▸ Target position records:
========================================
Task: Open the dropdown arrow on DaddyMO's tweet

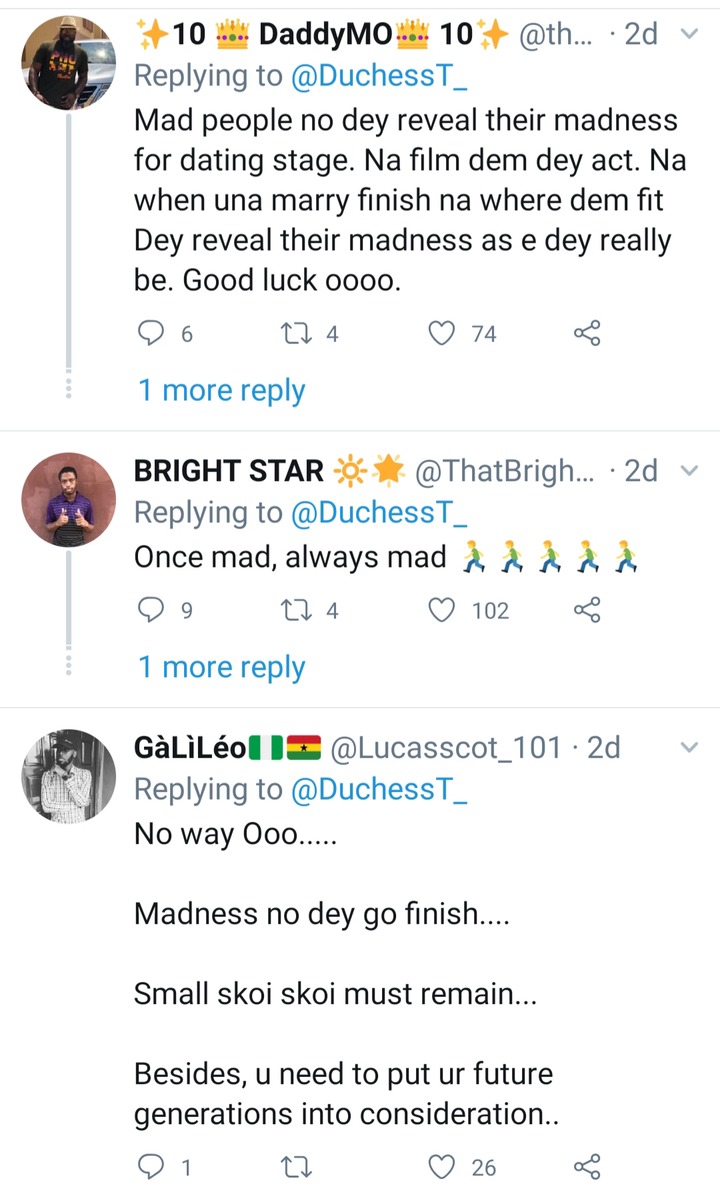Action: pyautogui.click(x=689, y=34)
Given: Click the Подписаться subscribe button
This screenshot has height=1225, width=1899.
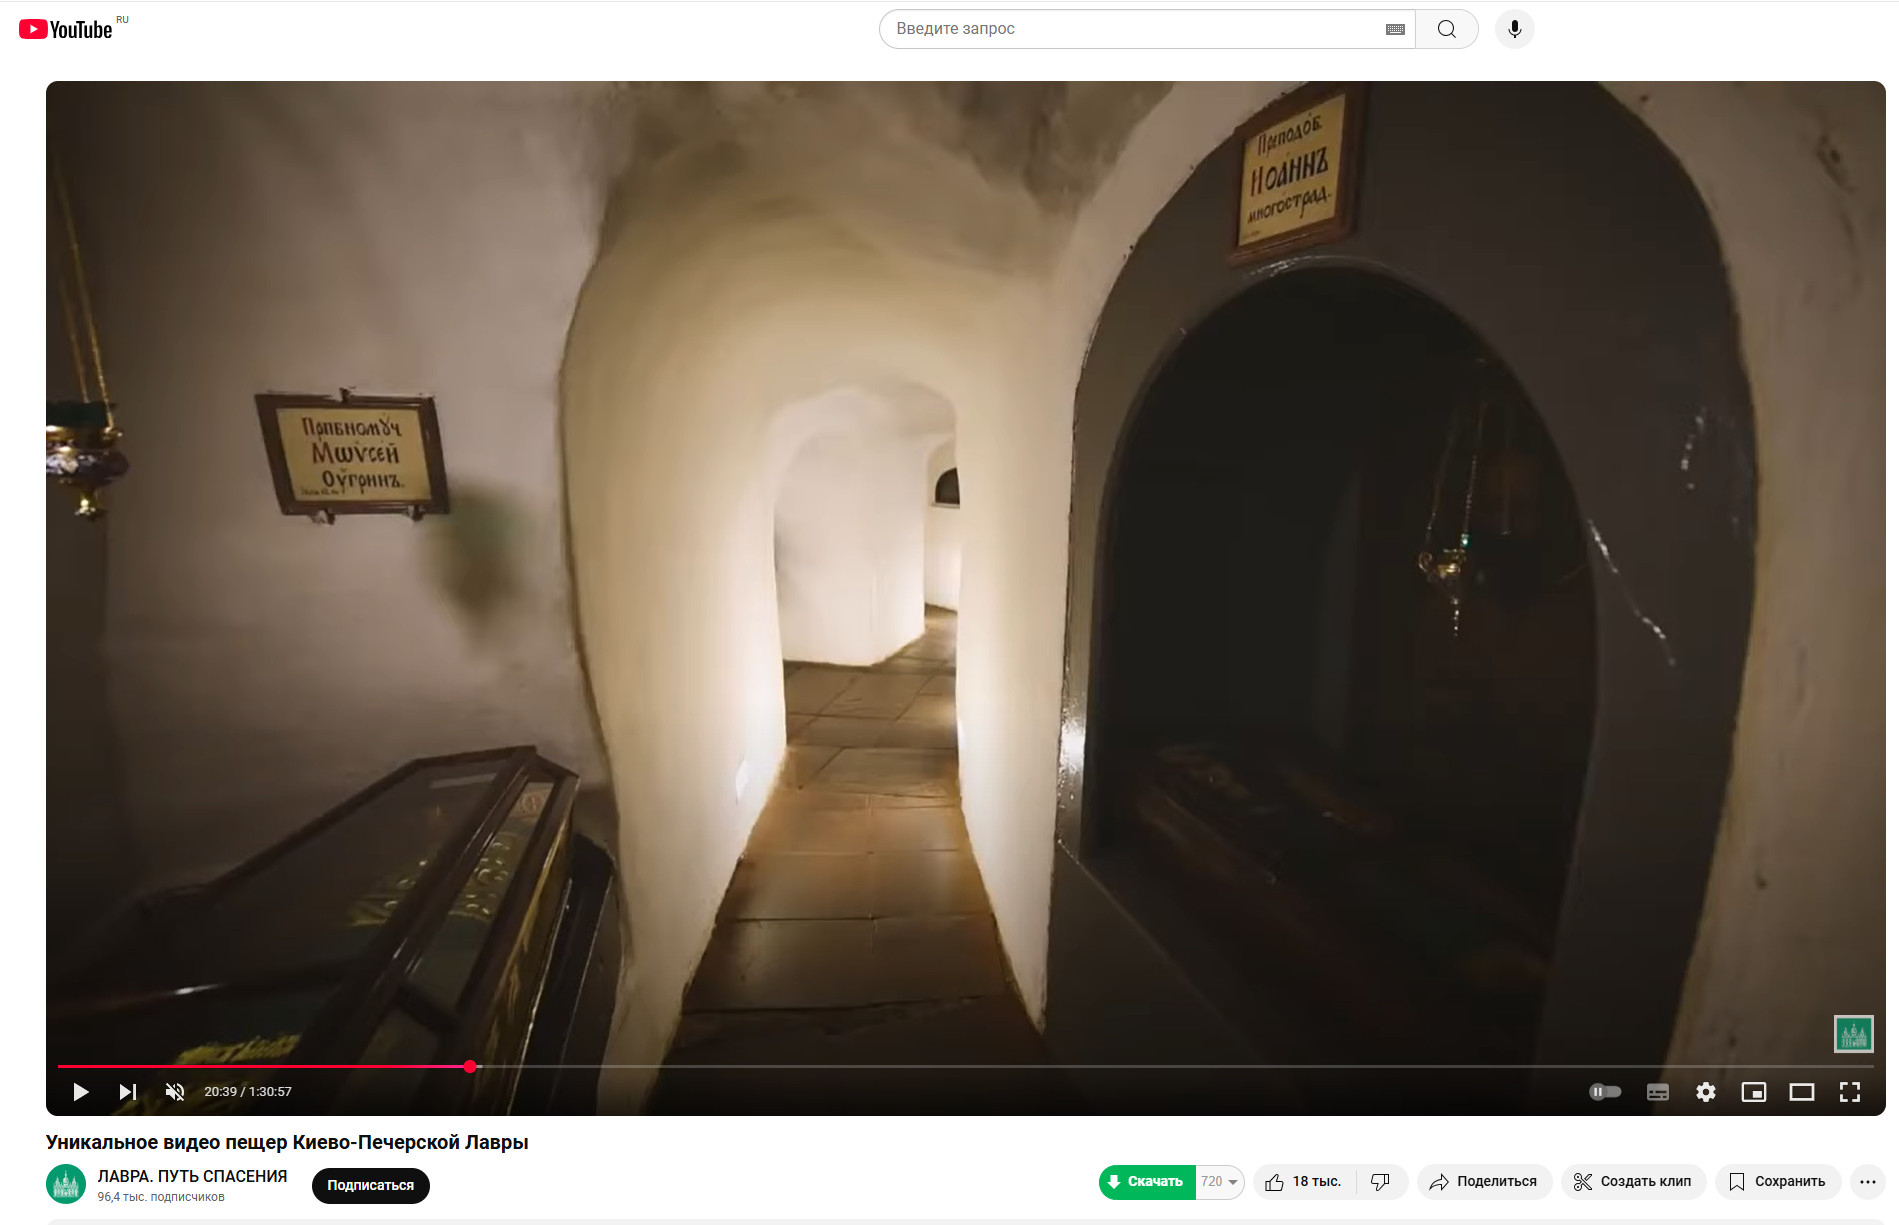Looking at the screenshot, I should pos(370,1185).
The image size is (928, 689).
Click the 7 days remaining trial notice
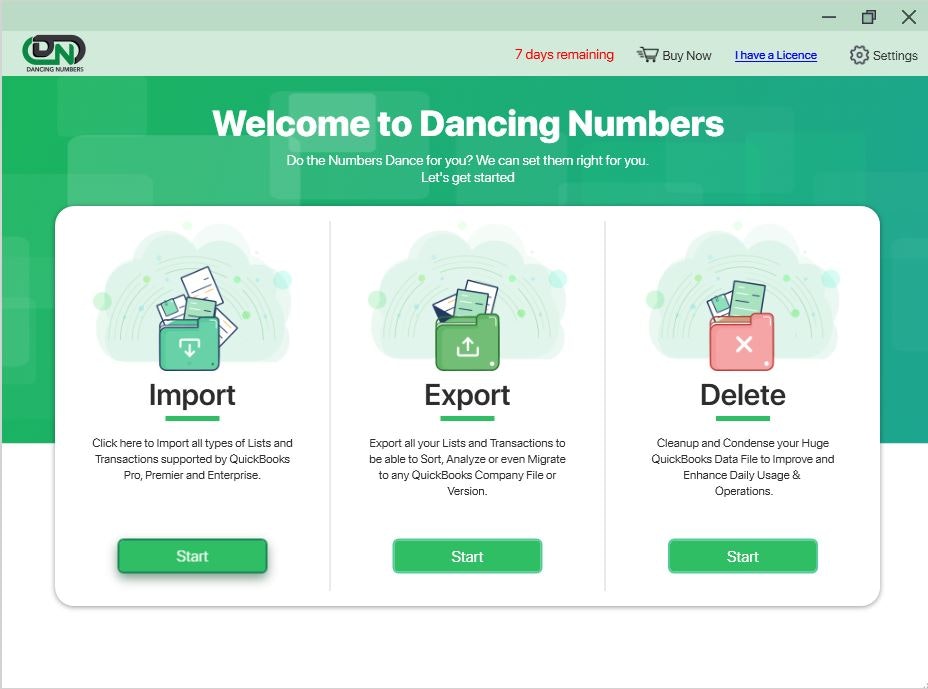pyautogui.click(x=564, y=55)
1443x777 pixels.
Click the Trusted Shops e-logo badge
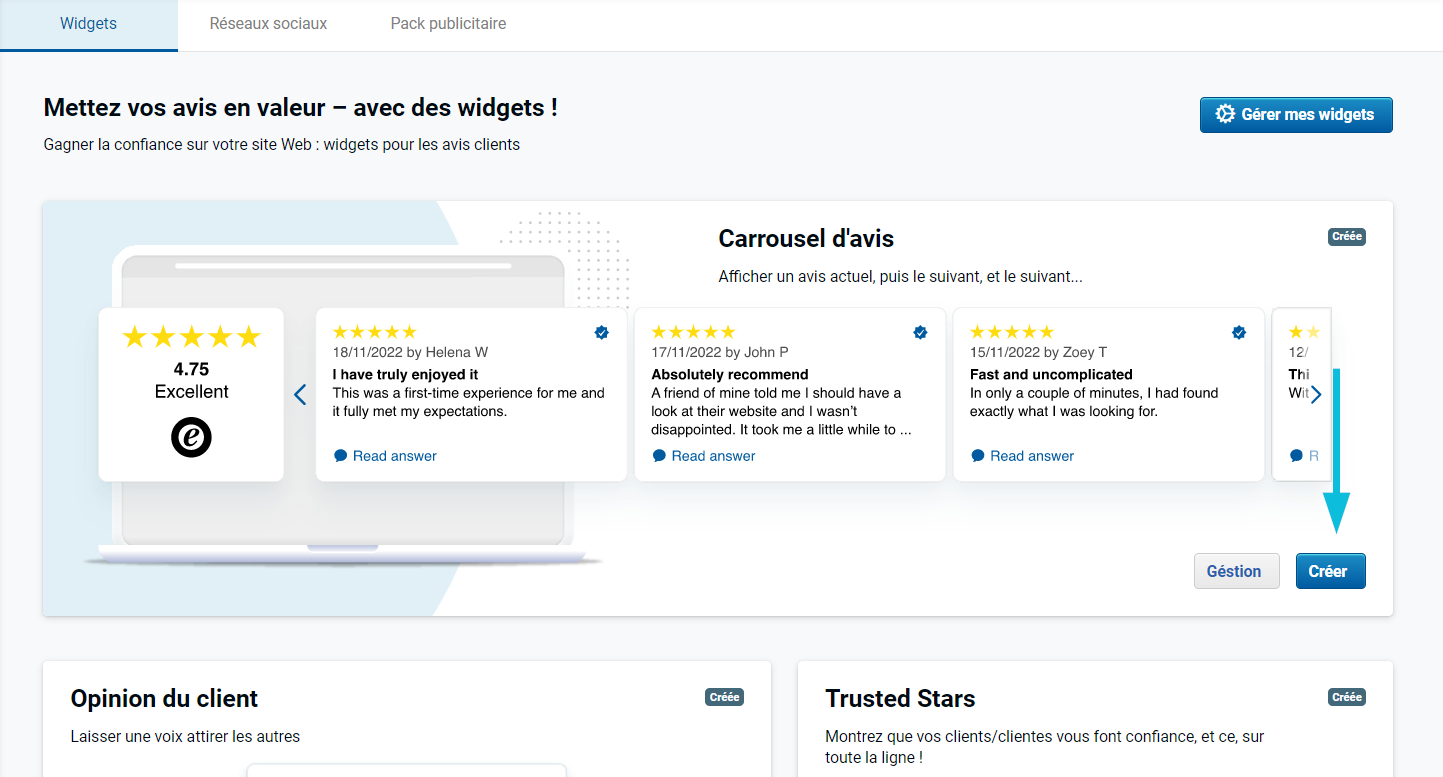(191, 437)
========================================
▸ Problem statement:
Reproduce all the items above with "trial notice" replaced by "trial banner" and everything else unchanged. Leave the pictures out of the reproduction.

▸ Response to the exercise:
Task: Open the dropdown arrow on DaddyMO's tweet

Action: pyautogui.click(x=689, y=34)
Given: Click the Подписаться subscribe button
This screenshot has height=1225, width=1899.
Looking at the screenshot, I should pos(370,1185).
The image size is (928, 689).
Click the 7 days remaining trial banner
pyautogui.click(x=564, y=55)
1443x777 pixels.
Click the Trusted Shops e-logo badge
(191, 437)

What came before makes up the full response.